Configuration issues: Suboptimal job configuration parameters (e.g., too few executors, incorrect parallelism).
Network latency/congestion: High latency or saturation in the network between cluster components.
External dependencies: Slow performance of external databases, APIs, or services the job interacts with.
Small files problem (Hadoop/Spark): Processing many tiny files creates high overhead.
Step-by-Step Resolution
1. Monitor Job Progress and Resources:
Use the job UI to monitor task progress, identify slow stages/tasks.
Monitor resource utilization on cluster nodes (CPU, memory, disk I/O, network).
yarn top 10
2. Analyze Job Logs:
Review driver and executor logs for errors, warnings, or performance indicators.
http://<hostname>:18080/
3. Check for Data Skew:
Look at task durations in the job UI. If a few tasks run significantly longer than others, it's a strong indicator of data skew.

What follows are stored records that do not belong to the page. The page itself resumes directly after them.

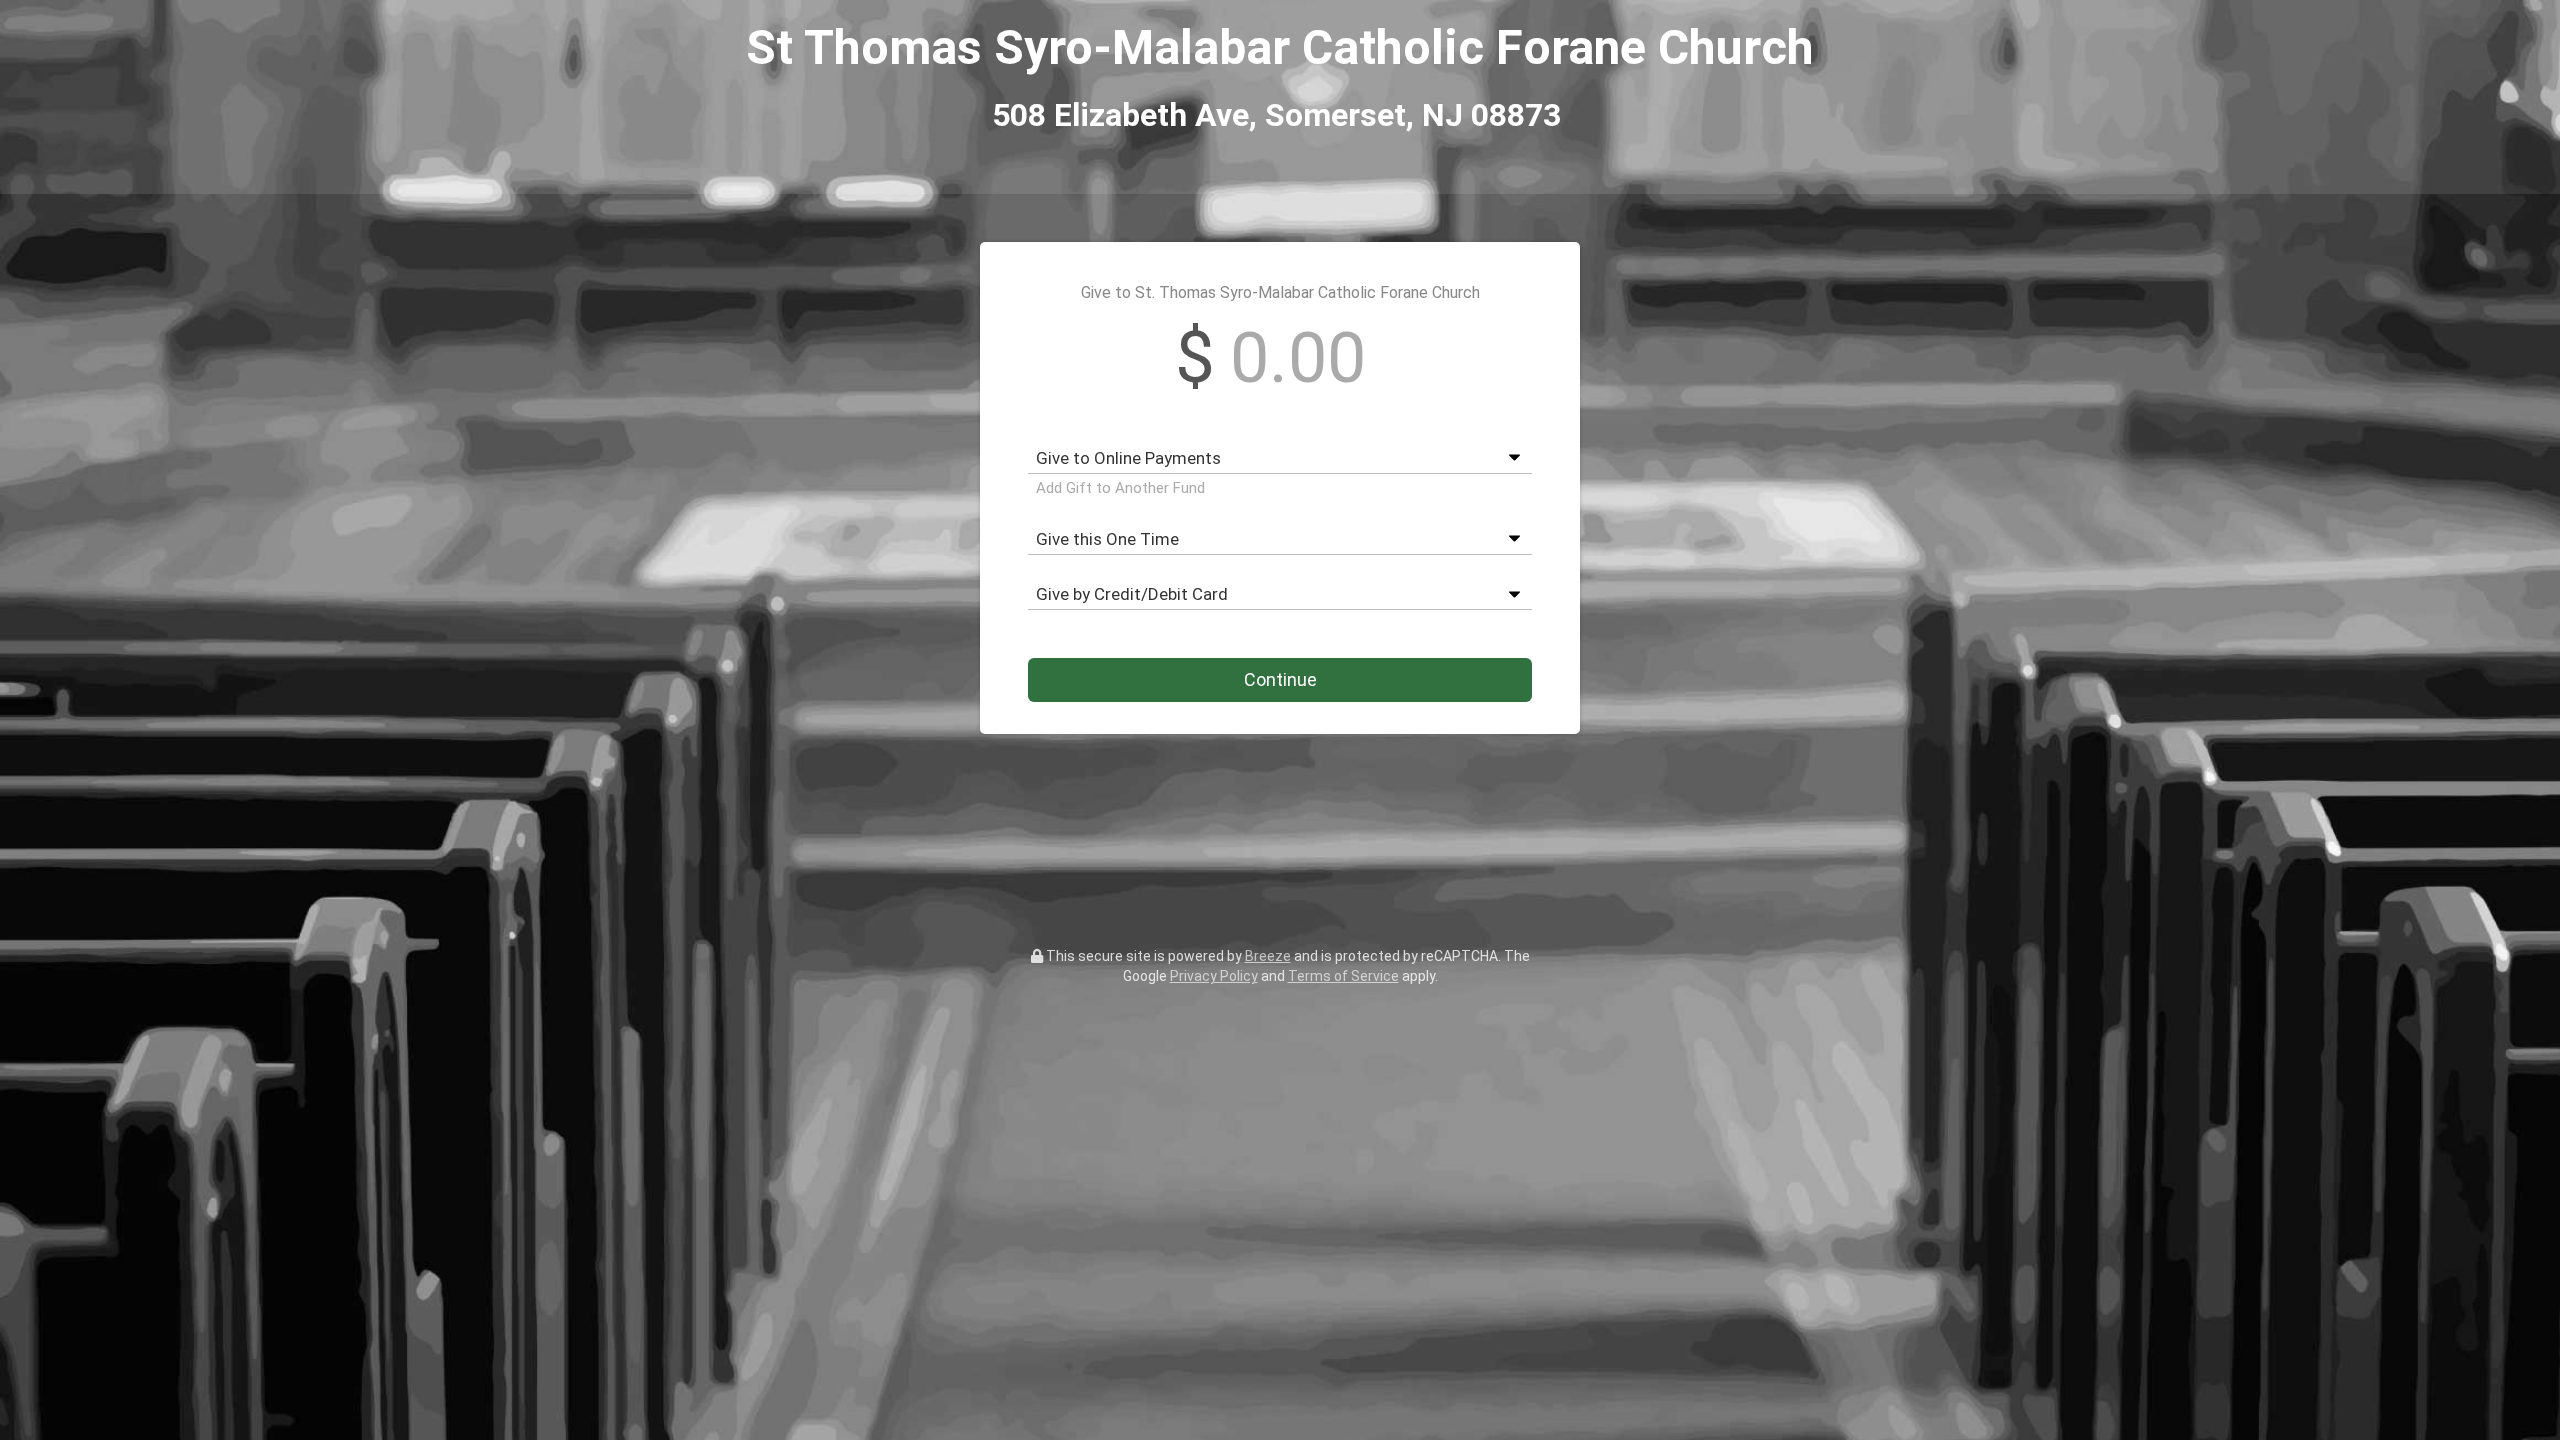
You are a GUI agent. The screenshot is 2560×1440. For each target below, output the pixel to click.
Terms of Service (1343, 976)
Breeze (1268, 956)
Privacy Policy (1214, 976)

To check the task duration of job:
4. Review Job Configuration:
For Pyspark:
Add spark configuration within the program file. (.py)
For spark:
Edit in spark configuration:
nano $SPARK_HOME/conf/spark-default.conf
Spark.executor.memory: Amount of memory to use per executor process, in the same format as JVM memory strings with a size unit suffix ("k", "m", "g" or "t") (e.g. 512m, 2g).

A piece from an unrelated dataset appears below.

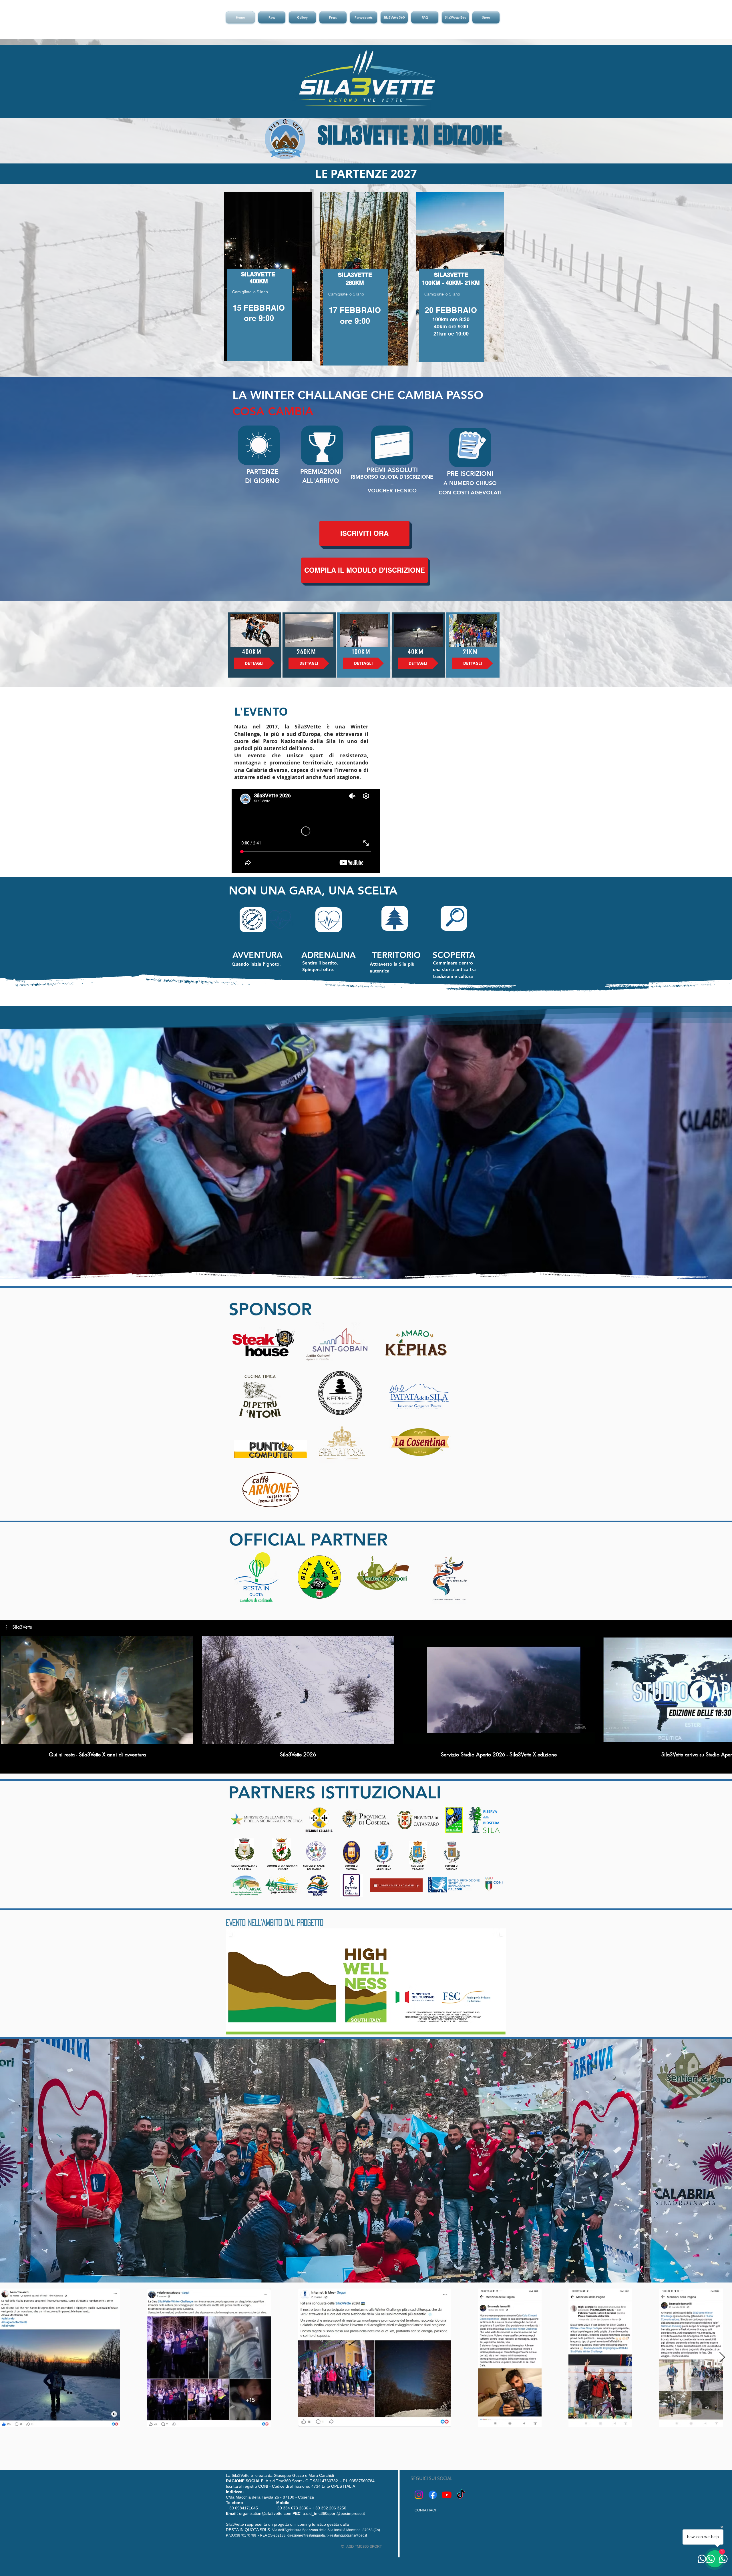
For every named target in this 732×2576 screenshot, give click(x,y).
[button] (271, 17)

Spark.executor.cores: The number of cores to use on each executor. In standalone and Mesos coarse-grained modes.
Spark.dynamicAllocation.enabled: Whether to use dynamic resource allocation, which scales the number of executors registered with this application up and down based on the workload.
Spark.default.parallelism: Spark's default parallelism is not a fixed number; it's determined based on the environment. In local mode, it defaults to the number of cores on your machine. In cluster mode, it's typically the number of available cores in the cluster, but it can be overridden.
5. Optimize I/O:
File formats: Use efficient file formats (e.g., Parquet, ORC) for large datasets.
6. Refine Code/Queries:
Review the job code for inefficient loops, unnecessary computations, or redundant operations.
For SQL-based jobs, analyze query plans and optimize indexes, joins, and filtering.
7. Address Small Files:
If dealing with many small files, consider combining them into larger files before processing.
Additional Notes:
Profiling the application code can reveal hotspots causing slowness.
Baseline performance measurements are crucial to identify when a job is actually “slow”.
Break down complex jobs into smaller, manageable stages to isolate performance issues.